La mia scuola si trova dall’altra parte della città. Sono 35 Km nel traffico dei pendolari e per evitarlo e arrivare in tempo a scuola devo uscire presto, quando i miei fratelli di solito ancora dormono. Uscito in strada guardo le finestre, ancora buie: non provo invidia per loro che possono dormire un po’ di più, provo invece il desiderio di portarli insieme con me.
Arrivo a scuola e la mia giornata inizia sempre con la messa, ogni giorno per un diverso gruppo di alunni. Il momento in cui alzo l’ostia è il più importante della giornata: ho davanti agli occhi l’ostia e, dietro l’ostia, i miei ragazzi. Ed è questa presenza, che è lì ogni mattina e mi aspetta, ciò che mi fa uscire di casa e andare a scuola pieno di gratitudine, che mi fa guardare dietro questa ostia i volti dei miei ragazzi, annoiati, o attenti, o distratti, così come sono.
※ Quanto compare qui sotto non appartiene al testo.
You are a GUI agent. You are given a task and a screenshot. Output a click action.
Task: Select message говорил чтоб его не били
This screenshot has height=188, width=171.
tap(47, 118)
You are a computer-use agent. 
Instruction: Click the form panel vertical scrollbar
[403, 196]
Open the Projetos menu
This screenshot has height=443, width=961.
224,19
La sera torno a casa e trovo altri volti, quelli dei miei fratelli: Georg che mi saluta sempre con un bentornato o un “ciao Gianluca” che viene dal cuore; Lorenzo che arriva con i suoi problemi o i suoi successi e non si trattiene dal raccontarli; Romano che in cinque minuti ascolta la mia giornata e mi racconta la sua… La speranza è la presenza di Cristo, per il quale so chi sono quei volti. Ed è bello poterli avere davanti agli occhi. Coincide con l’esperienza di andare in classe, raccontare di Gesù, insegnare, guardare l’ostia, guardare i ragazzi, e aprire il mio cuore perché possano entrare nella mia vita.
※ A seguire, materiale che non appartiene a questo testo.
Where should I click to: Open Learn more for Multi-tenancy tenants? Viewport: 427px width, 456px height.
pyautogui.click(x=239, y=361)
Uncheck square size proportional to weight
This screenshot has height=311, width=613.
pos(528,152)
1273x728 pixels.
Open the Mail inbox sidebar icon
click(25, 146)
Io non posso portare altro che Gesù, niente di più della gioia e della attrattiva che lui ha su di me. L’ho capito da un ragazzo che ha appena conseguito la maturità. Ha partecipato a molti incontri e gesti comuni, era tra i più fedeli alla messa del mattino. È venuto a ringraziarmi perché ha avuto il coraggio di presentarsi al difficilissimo esame di ammissione al conservatorio ed è stato accettato per studiare da direttore di orchestra. Con mio grande stupore, mi ha raccontato che inizialmente non voleva provarci, che avrebbe voluto mollare, ma che, grazie a me, lo ha fatto. Io gli ho replicato che non capivo, non ne avevamo mai parlato. «È vero – mi ha riposto – ma lei c’era, era qui, io lo sapevo e sapevo che sarei potuto venire in qualsiasi momento da lei, se ne avessi avuto bisogno».
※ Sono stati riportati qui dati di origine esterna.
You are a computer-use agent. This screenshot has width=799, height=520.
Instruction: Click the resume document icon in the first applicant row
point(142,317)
Questa è la speranza: la presenza di Cristo, che entra nella pochezza, nel limite, nella banalità e nel peccato che noi siamo, che non teme di usare di tutto questo per essere egli stesso presente nella vita delle persone. Tramite noi e spesso senza che noi ce ne rendiamo conto. Dobbiamo prenderne coscienza, e chiedere che nella nostra stessa vita non manchi mai questa presenza, perché possiamo anche noi fare la stessa esperienza di certezza di quel giovane studente che solo ci può far affrontare la vita pieni di speranza.
Nella foto, Gianluca Carlin, in missione a Colonia dal 2009, con alcuni ragazzi del catechismo.